The day itself is a pleasure, beginning to end. After an invigorating morning crew practice, I venture out to watch couples walking on Newbury, lining up for restaurants, relaxing on the commons, and otherwise enjoying the day. At moments, it’s hard not to give in to the temptation to reminisce painfully and dwell on relationships past, especially those with strong ties to these places themselves. It takes sincere effort to make them glad, relaxing memories rather than haunting, living ghosts, but good spirits win the day. I lend a hand with the Class of 2004 Blind Date setup. Having matched up couples the previous week, the class council arms the guys with flowers, the name of a restaurant, cab fare, and $50 dinner tickets before introducing them, one by one, to their blind dates. (Well, mostly blind. A few knew each other and were slightly surprised to be heading out to dinner together. Sorry about that.) As the day continues, a dimmed but clear, spring-like blue hangs longer in the sky as the evenings continue to lengthen and the winter darkness recedes.

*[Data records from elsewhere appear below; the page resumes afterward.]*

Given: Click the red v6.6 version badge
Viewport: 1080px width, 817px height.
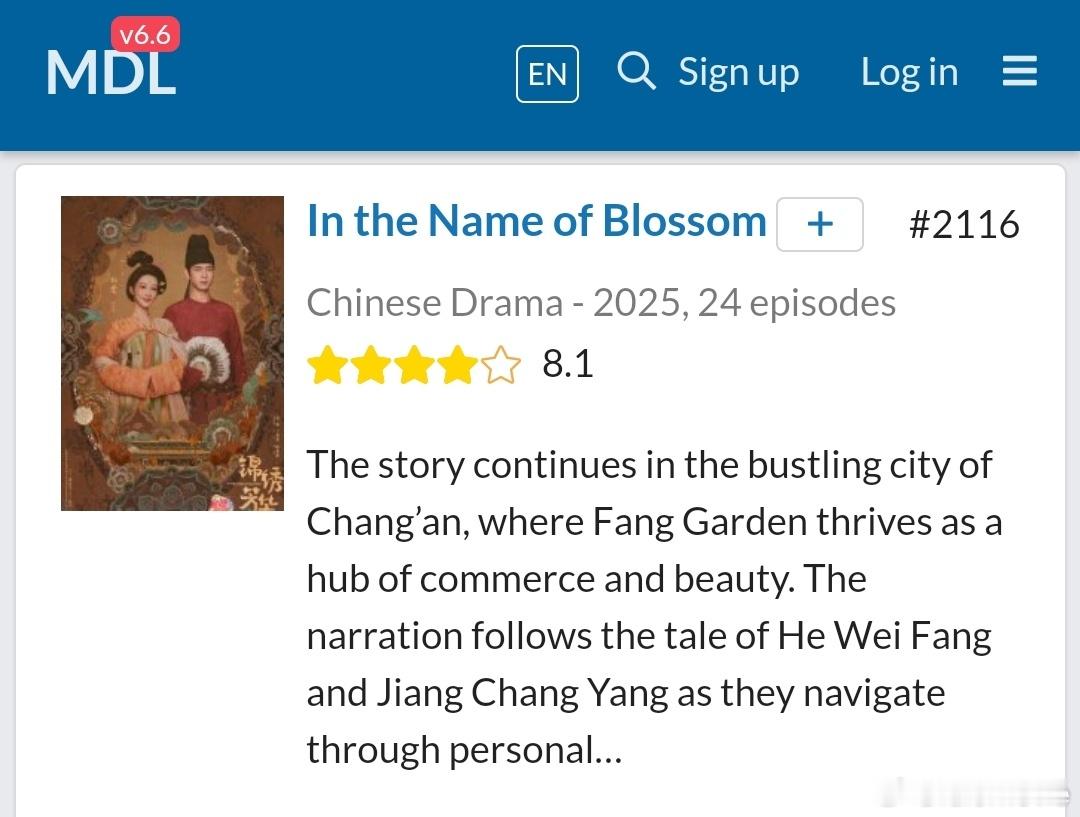Looking at the screenshot, I should 145,34.
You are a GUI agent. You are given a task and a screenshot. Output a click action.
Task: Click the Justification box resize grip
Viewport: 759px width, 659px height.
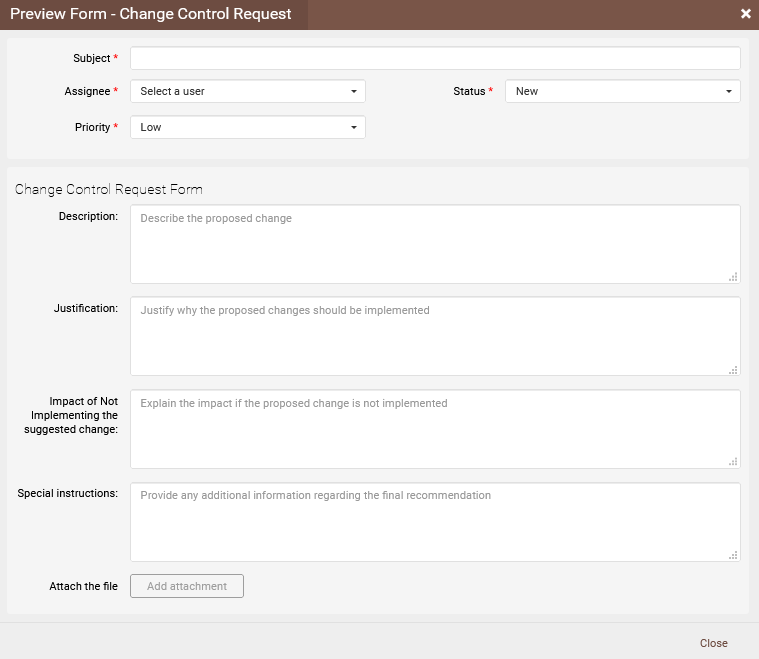[x=733, y=369]
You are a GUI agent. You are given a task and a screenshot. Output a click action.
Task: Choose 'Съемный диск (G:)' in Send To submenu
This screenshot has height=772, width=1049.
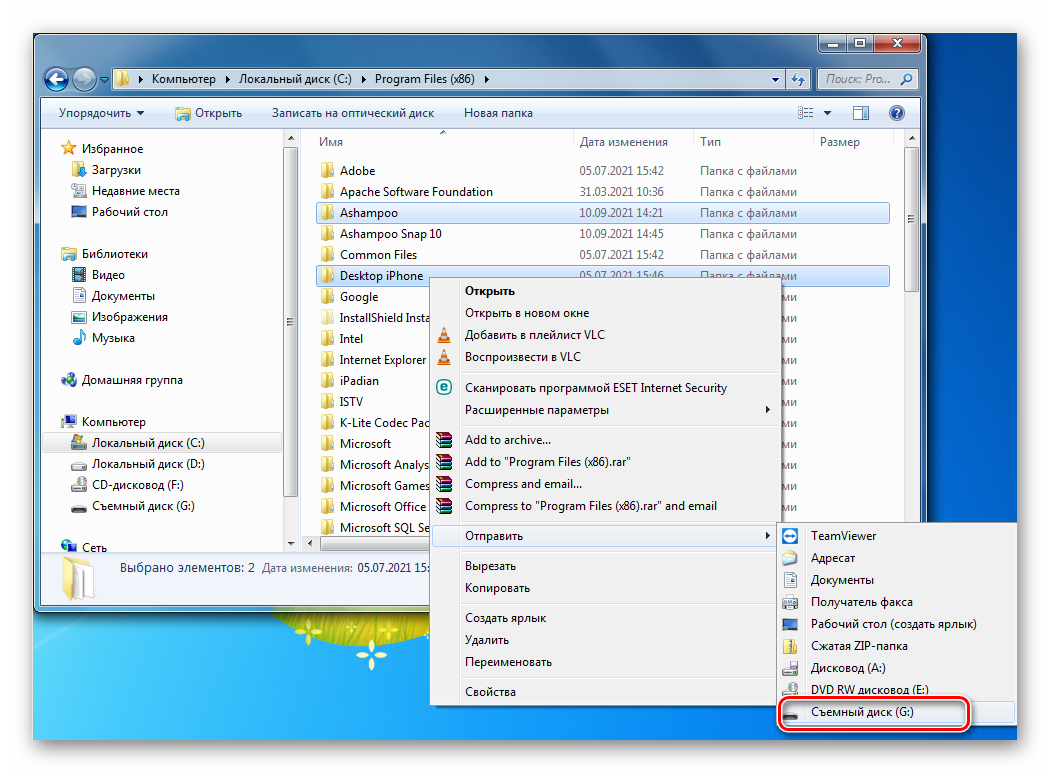(x=862, y=713)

The holiday offers its own intimacies to the lonely beyond innocent, vicarious escapades. Museums, bookstores, music shops, and other repositories of artwork offer a certain intimacy that few relationships achieve. Relationships evolve slowly into communion with shared thoughts and spirit, finding an ethereal unity built on years of close contact and love. In silent museum halls, hours of idle chat, mundane exchanges, and trivial communication are bypassed, leaving the artist to quietly reveal his or her mind with barely so much as a whisper. Looking at these paintings and sculptures evokes a sense of closeness and shared numen, imagining what sights, landscapes, and emotions the artist must have seen and felt to have been so inspired. With older paintings, it makes history as real as it can be. The feeling of mutual ken is uplifting and soothing.

It lacks, though, the sexual tension and thrill of relationships, and the physical artifacts and expressions of affection and love. Lest you think me too strange, let me add that I went to a few Valentine’s parties and talked to real live girls, too. I even crafted my first online dating profile for the MIT Matchup, and exchanged a few e-mails. My fraternity threw a nice Valentine’s Day party; I came downstairs to enjoy that. I’m not throwing in the towel on relationships of my own just yet.

Nonetheless, I fear that solitude and isolation receive more scorn than they deserve. We build perceptions of solitude as a weakness and a flaw, making loneliness a handicap and love its crutch. Frenchman Antoine de Saint Exupery said, “Love does not consist in gazing at each other but in looking outward together in the same direction.” I was always impressed with that idea as a guide to crafting a relationship free of unhealthy dependence, where love is not a crutch, but I think it’s even otherwise useful. Gazing at each other is hard when you’re alone, but am I really so much worse off for the more important part of love, for looking outward at a painting, a book, a beautiful day, absent only a partner standing next to me?

Frankly, I’m not sure. But it was a nice Valentine’s day.